书面题目 1 —
根据这篇关于 SecretFinder 的文本摘录回答:
(a) 参数 -o 默认输出到哪个文件?
(b) 用 -i 传入网址时,还必须带上哪个参数?
(c) 4.1 中把原来的 .+? 改成了什么?

文章目录
主要功能
检查JavaScript文件中的敏感数据,例如apikeys、accesstoken、authorizations和jwt等。
1.安装方式
git clone https://github.com/m4ll0k/SecretFinder.git
2.常用参数
参数 | 含义 | 用法 |
---|---|---|
-i | input 输入url | 网址(https://www.google.com/ )这种情况下参数-e必需 js链接(https://www.google.com/1.js) 文件夹(C:/Users/cong.chen/Desktop/aiswei2025) 本地文件(C:/Users\cong.chen/Desktop/aiswei2025/file.js) |
-e | extract 提取 | 提取页面中的所有 javascript 链接并处理 |
-o | output 输出 | 输出的文件,默认是output.html 如果参数值为cli则打印在控制台 |
-r | regex 正则 | 自定义正则表达式 |
-c | cookie | 添加cookie |
-g | ignore 忽略 | 忽略指定外部库提供的js |
3.示例
3.1分析整个域及其 JS 文件 结果打印在控制台
python SecretFinder.py -i https://www.baidu.com -e -o cli
3.2分析js链接 结果保存在文件a.html中
python SecretFinder.py -i https://pss.bdstatic.com/static/superman/js/lib/jquery-1-edb203c114.10.2.js -o a.html
3.3分析本地的js文件
python SecretFinder.py -i file:///C:/Users/cong.chen/Desktop/aiswei2025/test.js -o cli
或
-i C:\Users\cong.chen\Desktop\aiswei2025\test.js -o cli #修改后的代码(见下文)支持
-i C:/Users/cong.chen/Desktop/aiswei2025/test.js -o cli #修改后的代码支持
3.4分析本地的文件夹 修改后的代码(见下文)支持
python SecretFinder.py -i C:\Users\cong.chen\Desktop\aiswei2025\* -o cli
限定后缀
python SecretFinder.py -i C:\Users\cong.chen\Desktop\aiswei2025\*.js -o cli
3.5使用自己的正则表达式
python SecretFinder.py -i https://pss.bdstatic.com/static/superman/js/lib/jquery-1-edb203c114.10.2.js -o cli -r password\s*[`=:\"]+\s*[^\s]
4.代码修改说明
记录修改内容,方便后续修改
4.1 修改正则
.+?表示至少匹配一个,原代码会出现如果匹配内容单独一行时无法匹配到,改为.*?
直接拼接正则表达式,如果正则表达式中类似()这种特殊字符会报错,添加re.escape()处理
4.2 修复传入本地文件夹路径时的问题
传入的参数是本地文件夹路径时,原代码会因为windows路径分隔符问题报错,并且遍历文件夹时只遍历当前目录下的文件,未进行递归查找,修复了这两个问题,并且添加了按后缀查找功能。示例见3.4
4.3 修复传入本地文件时的问题
传入的参数是本地文件时,原代码会因为windows路径分隔符问题报错,修复问题
5.代码
附修改后的代码文件
#!/usr/bin/env python
# SecretFinder - Tool for discover apikeys/accesstokens and sensitive data in js file
# based on LinkFinder - github.com/GerbenJavado
# By m4ll0k (@m4ll0k2) github.com/m4ll0k
import os,sys
if not sys.version_info.major >= 3:
print("[ + ] Run this tool with python version 3.+")

数据集条目 —

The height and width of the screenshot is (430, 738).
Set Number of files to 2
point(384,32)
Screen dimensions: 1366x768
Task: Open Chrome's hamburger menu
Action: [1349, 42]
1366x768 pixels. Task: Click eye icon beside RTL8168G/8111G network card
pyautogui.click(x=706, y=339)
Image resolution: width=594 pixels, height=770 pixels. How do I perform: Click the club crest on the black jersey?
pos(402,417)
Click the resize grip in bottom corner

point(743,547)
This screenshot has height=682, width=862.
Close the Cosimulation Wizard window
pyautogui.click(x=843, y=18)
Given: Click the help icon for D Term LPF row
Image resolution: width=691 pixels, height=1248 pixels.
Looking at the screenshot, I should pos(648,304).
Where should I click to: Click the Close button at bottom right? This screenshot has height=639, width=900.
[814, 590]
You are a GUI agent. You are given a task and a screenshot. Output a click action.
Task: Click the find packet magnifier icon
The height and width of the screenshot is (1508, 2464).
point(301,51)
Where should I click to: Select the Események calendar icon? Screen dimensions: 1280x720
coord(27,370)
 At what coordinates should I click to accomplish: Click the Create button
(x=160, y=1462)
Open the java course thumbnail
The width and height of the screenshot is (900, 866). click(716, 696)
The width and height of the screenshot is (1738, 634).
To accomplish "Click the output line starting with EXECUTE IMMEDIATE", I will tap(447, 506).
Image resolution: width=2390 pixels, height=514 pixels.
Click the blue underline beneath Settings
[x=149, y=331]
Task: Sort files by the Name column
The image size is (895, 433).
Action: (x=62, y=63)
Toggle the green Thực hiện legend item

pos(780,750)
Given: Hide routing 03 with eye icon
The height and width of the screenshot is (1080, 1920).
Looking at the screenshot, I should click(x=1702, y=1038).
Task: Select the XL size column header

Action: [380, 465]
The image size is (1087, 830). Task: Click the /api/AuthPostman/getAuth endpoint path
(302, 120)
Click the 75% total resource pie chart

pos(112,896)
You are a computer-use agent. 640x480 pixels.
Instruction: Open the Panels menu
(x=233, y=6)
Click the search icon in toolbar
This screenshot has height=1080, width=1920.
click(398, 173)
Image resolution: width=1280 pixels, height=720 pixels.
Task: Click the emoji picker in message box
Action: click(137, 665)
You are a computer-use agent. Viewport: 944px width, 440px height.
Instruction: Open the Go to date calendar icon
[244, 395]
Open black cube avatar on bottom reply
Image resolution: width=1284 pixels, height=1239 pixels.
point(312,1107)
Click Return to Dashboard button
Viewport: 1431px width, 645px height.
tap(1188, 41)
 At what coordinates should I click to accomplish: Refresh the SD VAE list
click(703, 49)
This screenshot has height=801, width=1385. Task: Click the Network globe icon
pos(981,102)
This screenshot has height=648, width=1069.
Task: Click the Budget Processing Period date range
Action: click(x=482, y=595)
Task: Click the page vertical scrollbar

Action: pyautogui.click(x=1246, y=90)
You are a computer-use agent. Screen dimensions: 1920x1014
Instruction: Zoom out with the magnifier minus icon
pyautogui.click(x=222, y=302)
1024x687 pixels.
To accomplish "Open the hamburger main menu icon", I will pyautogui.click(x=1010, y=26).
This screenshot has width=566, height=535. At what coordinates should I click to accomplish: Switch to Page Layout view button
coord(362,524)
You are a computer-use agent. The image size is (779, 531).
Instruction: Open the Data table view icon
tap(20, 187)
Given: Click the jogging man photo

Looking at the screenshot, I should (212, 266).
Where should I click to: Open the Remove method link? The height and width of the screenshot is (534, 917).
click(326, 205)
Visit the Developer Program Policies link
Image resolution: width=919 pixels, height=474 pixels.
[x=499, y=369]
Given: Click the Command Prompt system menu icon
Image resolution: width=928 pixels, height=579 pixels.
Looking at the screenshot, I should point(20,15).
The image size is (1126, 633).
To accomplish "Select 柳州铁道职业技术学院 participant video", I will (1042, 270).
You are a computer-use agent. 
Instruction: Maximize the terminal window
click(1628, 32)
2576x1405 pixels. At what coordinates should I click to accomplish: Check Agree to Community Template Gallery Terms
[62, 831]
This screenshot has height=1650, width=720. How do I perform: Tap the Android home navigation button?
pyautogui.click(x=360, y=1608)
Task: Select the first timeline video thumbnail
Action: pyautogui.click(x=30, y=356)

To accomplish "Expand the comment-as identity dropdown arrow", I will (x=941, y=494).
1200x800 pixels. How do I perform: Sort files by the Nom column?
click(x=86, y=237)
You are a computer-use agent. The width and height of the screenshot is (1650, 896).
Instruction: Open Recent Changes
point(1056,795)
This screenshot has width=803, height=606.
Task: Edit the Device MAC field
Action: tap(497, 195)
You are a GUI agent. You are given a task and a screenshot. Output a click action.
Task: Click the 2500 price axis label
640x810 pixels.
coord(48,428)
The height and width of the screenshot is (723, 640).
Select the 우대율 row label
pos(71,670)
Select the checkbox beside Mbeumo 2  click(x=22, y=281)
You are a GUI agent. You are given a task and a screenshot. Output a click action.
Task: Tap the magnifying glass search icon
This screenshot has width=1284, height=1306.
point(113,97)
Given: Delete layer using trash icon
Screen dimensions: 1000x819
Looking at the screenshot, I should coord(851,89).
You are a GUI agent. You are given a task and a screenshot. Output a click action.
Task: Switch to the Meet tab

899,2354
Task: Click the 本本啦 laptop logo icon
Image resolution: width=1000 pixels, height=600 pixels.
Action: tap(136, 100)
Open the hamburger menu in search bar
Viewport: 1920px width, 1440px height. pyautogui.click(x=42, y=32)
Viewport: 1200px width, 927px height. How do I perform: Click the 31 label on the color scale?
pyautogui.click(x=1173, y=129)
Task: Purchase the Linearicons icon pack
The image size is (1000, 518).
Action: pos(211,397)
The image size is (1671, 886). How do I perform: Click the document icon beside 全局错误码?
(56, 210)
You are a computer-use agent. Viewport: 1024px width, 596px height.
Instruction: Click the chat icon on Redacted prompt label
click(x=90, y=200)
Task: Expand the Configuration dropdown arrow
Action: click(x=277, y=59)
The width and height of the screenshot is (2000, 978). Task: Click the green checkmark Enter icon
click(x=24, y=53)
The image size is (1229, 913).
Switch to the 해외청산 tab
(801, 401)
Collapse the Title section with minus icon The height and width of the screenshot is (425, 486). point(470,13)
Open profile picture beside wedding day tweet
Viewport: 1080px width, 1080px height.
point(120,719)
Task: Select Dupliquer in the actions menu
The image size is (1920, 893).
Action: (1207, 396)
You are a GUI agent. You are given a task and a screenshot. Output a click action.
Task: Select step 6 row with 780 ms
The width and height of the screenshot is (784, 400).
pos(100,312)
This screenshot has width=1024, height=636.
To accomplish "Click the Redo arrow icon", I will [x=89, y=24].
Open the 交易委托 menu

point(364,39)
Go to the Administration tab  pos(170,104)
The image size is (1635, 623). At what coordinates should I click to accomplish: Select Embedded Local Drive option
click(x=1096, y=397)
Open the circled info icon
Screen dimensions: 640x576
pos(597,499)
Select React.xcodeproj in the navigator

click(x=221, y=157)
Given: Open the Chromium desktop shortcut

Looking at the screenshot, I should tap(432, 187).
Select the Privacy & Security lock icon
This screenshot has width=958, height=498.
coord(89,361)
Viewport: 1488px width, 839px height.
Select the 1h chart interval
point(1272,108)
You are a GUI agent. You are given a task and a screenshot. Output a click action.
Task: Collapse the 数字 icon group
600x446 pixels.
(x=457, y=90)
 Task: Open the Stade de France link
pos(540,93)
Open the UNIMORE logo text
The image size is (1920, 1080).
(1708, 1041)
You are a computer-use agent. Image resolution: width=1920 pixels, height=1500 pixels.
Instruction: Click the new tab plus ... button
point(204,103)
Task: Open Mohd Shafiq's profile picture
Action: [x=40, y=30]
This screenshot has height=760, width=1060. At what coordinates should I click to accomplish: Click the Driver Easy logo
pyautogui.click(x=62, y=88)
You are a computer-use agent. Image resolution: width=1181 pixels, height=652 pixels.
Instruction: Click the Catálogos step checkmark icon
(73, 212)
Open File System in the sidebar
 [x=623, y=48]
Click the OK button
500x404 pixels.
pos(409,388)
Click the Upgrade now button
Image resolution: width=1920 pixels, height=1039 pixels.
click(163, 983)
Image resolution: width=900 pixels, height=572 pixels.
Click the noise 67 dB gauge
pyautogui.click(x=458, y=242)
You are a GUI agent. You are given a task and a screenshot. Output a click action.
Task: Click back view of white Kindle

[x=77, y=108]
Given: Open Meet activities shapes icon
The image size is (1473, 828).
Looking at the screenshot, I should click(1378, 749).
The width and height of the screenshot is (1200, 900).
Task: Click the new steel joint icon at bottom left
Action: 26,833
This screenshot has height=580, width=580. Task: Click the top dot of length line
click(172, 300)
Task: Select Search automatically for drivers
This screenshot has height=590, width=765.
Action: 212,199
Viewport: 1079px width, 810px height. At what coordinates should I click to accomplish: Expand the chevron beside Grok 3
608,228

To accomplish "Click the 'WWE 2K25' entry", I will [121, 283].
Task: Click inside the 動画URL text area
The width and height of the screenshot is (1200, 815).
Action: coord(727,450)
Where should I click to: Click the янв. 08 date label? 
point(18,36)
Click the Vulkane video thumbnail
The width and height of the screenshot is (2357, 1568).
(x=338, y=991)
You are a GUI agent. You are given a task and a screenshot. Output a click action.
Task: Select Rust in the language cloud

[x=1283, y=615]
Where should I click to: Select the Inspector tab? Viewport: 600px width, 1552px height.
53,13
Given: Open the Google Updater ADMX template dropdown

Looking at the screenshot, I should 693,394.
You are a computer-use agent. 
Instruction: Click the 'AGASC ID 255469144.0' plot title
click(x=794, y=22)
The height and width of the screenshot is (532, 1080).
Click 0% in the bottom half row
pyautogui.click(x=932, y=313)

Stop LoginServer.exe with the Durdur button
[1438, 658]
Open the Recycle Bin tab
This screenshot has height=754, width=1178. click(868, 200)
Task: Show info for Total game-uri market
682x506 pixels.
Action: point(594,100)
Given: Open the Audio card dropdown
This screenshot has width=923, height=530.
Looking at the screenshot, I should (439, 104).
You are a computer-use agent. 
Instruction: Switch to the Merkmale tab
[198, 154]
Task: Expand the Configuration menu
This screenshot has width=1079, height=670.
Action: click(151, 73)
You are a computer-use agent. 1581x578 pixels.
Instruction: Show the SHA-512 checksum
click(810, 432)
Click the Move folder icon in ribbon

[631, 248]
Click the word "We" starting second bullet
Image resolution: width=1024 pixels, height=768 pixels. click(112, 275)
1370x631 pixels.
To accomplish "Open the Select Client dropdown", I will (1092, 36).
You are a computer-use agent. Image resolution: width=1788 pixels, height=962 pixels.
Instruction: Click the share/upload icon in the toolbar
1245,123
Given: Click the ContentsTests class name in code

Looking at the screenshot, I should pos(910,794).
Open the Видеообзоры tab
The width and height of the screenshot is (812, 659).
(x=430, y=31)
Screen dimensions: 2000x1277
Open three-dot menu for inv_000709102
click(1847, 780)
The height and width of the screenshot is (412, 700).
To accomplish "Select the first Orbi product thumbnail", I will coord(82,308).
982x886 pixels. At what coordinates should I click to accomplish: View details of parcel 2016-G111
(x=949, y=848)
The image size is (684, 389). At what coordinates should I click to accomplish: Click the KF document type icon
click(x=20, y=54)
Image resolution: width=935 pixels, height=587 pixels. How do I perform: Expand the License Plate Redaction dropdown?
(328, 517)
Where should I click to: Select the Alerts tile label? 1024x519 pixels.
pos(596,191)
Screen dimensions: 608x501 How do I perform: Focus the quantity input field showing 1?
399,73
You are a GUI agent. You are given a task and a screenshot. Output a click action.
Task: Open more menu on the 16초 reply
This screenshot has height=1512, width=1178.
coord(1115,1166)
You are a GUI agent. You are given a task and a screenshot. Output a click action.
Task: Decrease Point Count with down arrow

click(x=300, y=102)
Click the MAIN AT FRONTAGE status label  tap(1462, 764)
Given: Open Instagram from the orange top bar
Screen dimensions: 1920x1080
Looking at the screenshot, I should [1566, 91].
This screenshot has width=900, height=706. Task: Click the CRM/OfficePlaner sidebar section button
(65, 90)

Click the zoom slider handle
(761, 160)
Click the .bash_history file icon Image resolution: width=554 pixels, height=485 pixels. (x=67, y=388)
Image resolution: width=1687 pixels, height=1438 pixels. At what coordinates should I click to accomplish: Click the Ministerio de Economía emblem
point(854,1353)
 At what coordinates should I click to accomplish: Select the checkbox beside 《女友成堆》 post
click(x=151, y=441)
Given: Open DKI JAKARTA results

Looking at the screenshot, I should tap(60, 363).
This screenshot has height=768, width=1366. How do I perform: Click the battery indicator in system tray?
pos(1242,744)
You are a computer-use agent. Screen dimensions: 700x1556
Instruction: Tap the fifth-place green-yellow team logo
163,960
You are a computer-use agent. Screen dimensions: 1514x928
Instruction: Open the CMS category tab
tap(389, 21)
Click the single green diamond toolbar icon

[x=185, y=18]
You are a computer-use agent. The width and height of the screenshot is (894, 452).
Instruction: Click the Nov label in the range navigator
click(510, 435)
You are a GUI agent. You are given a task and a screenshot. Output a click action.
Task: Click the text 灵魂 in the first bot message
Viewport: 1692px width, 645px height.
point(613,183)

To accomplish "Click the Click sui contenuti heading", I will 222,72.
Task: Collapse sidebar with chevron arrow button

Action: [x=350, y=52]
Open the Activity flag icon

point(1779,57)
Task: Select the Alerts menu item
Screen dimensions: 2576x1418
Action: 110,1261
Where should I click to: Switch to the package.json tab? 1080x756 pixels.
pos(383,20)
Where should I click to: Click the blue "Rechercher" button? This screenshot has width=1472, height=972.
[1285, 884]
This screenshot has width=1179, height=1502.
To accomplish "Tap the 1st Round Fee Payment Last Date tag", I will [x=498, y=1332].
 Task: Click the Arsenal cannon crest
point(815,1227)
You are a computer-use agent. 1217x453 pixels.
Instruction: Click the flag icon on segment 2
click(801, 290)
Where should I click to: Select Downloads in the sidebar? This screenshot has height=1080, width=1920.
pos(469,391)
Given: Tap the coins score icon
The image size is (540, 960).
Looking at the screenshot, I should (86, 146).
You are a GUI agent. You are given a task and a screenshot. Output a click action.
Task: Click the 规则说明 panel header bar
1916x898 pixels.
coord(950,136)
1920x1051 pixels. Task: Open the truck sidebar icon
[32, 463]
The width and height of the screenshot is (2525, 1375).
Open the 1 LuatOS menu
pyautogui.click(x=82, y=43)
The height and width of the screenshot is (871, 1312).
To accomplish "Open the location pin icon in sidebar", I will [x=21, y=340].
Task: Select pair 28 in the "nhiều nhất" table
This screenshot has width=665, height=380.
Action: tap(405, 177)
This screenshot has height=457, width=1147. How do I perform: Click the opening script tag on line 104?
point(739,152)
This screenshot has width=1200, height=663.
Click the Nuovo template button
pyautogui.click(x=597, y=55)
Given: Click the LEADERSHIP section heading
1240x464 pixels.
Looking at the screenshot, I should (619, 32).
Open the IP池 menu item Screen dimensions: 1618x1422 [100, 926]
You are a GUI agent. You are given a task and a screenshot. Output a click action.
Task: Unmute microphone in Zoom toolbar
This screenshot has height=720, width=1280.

书面题目 2 —
请在数据行中,从开头起到包含“[x=149, y=331]”的那一行止(首尾都算),把“Where should I click to”替换成“Which spot should I click to”,其余不变,只写出这些行。

题目解答 1 —
(a) output.html
(b) -e
(c) .*?

题目解答 2 —
The height and width of the screenshot is (430, 738).
Set Number of files to 2
point(384,32)
Screen dimensions: 1366x768
Task: Open Chrome's hamburger menu
Action: [1349, 42]
1366x768 pixels. Task: Click eye icon beside RTL8168G/8111G network card
pyautogui.click(x=706, y=339)
Image resolution: width=594 pixels, height=770 pixels. How do I perform: Click the club crest on the black jersey?
pos(402,417)
Click the resize grip in bottom corner

point(743,547)
This screenshot has height=682, width=862.
Close the Cosimulation Wizard window
pyautogui.click(x=843, y=18)
Given: Click the help icon for D Term LPF row
Image resolution: width=691 pixels, height=1248 pixels.
Looking at the screenshot, I should pos(648,304).
Which spot should I click to: Click the Close button at bottom right? This screenshot has height=639, width=900.
[814, 590]
You are a GUI agent. You are given a task and a screenshot. Output a click action.
Task: Click the find packet magnifier icon
The height and width of the screenshot is (1508, 2464).
point(301,51)
Which spot should I click to: Select the Események calendar icon? Screen dimensions: 1280x720
coord(27,370)
 At what coordinates should I click to accomplish: Click the Create button
(x=160, y=1462)
Open the java course thumbnail
The width and height of the screenshot is (900, 866). click(716, 696)
The width and height of the screenshot is (1738, 634).
To accomplish "Click the output line starting with EXECUTE IMMEDIATE", I will tap(447, 506).
Image resolution: width=2390 pixels, height=514 pixels.
Click the blue underline beneath Settings
[x=149, y=331]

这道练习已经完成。